---------- EXCERPTED RECORDS ----------

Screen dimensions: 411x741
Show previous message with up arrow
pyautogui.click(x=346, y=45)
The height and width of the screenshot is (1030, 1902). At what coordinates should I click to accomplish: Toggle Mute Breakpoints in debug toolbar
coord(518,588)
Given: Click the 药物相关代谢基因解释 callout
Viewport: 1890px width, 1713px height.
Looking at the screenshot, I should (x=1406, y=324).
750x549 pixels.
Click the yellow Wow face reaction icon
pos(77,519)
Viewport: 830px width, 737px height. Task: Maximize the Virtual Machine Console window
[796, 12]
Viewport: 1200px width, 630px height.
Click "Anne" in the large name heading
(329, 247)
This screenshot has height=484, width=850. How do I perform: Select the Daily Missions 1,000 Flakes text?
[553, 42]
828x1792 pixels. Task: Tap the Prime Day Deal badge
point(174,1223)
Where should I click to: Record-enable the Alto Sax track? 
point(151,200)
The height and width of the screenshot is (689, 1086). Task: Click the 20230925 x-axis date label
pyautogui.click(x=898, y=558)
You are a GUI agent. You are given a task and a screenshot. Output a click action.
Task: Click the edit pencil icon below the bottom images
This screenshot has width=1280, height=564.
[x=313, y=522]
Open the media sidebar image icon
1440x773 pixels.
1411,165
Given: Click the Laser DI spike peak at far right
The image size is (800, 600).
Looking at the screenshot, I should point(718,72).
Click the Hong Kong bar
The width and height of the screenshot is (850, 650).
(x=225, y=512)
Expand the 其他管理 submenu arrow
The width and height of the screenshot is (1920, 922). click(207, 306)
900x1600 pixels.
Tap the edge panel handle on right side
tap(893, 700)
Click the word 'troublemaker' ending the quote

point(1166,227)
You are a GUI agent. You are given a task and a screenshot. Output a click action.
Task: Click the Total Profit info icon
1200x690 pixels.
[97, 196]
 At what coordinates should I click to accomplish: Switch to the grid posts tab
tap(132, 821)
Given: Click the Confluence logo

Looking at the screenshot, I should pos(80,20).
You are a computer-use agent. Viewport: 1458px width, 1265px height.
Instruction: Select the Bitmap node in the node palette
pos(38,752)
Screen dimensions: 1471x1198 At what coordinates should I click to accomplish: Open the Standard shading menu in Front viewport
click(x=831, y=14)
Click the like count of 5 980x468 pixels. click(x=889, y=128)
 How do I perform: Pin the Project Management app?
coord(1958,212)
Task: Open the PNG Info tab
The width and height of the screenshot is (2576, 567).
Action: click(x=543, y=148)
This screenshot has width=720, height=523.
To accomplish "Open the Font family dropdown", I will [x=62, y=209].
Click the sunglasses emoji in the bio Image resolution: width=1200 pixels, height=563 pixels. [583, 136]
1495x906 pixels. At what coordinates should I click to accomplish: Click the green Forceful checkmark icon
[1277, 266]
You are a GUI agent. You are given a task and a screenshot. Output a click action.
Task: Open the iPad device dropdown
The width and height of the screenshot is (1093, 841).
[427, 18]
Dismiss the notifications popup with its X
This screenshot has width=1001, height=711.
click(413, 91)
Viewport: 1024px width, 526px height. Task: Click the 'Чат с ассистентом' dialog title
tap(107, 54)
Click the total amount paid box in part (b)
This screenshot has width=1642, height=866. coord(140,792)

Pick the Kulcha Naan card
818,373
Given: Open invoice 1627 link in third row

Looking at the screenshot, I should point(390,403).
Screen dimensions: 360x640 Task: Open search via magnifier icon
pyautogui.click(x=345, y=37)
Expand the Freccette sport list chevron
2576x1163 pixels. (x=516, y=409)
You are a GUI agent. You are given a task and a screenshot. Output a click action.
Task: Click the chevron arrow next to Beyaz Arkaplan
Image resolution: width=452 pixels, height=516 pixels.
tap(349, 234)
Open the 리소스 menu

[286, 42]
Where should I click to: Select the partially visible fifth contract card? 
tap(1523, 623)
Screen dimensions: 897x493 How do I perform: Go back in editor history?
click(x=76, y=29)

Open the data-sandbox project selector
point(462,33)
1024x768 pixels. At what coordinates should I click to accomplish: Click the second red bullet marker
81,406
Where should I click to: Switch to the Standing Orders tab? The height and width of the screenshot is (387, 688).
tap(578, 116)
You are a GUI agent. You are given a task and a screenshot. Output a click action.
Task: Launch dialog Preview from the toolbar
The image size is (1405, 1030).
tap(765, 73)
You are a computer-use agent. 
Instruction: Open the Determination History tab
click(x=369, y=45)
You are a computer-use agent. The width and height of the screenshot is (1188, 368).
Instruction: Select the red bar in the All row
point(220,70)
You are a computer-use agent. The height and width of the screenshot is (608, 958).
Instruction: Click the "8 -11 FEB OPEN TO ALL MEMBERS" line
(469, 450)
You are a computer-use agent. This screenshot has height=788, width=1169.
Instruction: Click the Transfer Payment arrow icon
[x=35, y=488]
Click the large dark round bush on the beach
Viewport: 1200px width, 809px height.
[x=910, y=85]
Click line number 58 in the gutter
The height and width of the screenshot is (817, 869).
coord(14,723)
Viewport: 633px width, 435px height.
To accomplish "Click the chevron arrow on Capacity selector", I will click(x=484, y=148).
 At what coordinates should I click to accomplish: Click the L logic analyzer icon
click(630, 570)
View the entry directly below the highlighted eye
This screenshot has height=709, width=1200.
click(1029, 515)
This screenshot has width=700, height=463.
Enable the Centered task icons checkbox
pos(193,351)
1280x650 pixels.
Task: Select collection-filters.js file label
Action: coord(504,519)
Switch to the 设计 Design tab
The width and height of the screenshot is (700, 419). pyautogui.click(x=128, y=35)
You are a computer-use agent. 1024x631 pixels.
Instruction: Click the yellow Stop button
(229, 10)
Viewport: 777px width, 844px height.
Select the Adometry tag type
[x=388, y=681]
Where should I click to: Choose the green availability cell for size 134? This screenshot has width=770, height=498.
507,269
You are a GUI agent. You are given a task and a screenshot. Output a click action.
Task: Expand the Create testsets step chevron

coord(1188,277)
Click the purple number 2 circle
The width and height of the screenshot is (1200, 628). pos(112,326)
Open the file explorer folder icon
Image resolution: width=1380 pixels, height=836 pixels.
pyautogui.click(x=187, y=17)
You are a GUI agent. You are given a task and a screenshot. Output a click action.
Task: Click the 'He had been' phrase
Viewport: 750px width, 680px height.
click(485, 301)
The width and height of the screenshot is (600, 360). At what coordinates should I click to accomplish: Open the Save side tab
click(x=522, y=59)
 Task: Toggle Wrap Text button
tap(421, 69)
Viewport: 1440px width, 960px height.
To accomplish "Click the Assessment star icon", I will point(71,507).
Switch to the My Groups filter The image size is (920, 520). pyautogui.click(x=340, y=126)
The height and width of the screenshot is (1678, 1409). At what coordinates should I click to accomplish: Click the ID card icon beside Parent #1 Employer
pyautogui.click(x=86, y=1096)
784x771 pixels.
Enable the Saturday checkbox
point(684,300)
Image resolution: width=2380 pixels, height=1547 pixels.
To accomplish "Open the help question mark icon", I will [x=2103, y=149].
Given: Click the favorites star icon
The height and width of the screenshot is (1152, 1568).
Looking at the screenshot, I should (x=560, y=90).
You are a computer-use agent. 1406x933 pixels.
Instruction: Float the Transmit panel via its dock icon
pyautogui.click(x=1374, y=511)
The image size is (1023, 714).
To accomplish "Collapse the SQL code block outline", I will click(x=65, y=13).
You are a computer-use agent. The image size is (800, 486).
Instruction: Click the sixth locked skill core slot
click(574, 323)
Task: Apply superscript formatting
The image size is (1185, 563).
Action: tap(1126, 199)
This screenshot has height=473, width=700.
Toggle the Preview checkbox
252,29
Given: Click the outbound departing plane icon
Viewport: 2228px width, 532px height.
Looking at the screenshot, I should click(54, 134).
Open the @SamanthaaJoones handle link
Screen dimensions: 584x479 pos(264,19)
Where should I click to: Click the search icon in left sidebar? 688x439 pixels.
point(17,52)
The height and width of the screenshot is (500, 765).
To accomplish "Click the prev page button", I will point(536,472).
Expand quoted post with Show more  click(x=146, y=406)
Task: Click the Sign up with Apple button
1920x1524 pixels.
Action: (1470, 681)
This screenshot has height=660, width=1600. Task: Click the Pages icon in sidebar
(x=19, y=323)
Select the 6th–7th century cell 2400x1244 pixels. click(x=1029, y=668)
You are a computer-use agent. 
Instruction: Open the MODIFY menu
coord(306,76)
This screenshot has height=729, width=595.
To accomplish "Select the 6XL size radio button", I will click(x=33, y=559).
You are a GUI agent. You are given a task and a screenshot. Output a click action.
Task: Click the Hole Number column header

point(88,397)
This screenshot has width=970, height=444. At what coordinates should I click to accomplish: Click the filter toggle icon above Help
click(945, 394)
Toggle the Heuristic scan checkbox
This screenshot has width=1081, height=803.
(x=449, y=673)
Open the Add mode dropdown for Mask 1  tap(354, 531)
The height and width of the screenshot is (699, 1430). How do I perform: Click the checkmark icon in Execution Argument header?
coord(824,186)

----------

__EXERCISE PROMPT__. Your task is to collect every line above that contains the word "star".

__TASK RESULT__.
To accomplish "Click the Assessment star icon", I will point(71,507).
Given: Click the favorites star icon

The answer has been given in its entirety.